**WORK REQUIRED:** When the line with "The width and" comes up, set it down and every later line to the end of the data, exactly and without pictures.

**GIVEN RECORDS:**

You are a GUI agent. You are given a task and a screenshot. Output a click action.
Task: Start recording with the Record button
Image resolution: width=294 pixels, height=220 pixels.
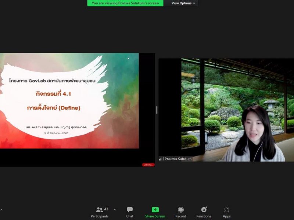click(180, 212)
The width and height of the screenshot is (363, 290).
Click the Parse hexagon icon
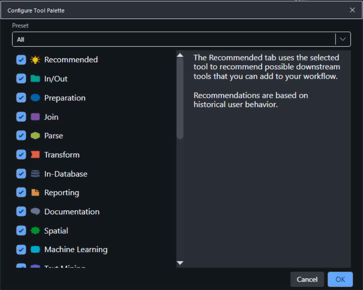[35, 136]
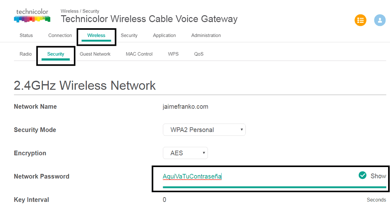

**RESULT FOR THIS TASK:**
The width and height of the screenshot is (363, 290).
Click the Parse hexagon icon
[35, 136]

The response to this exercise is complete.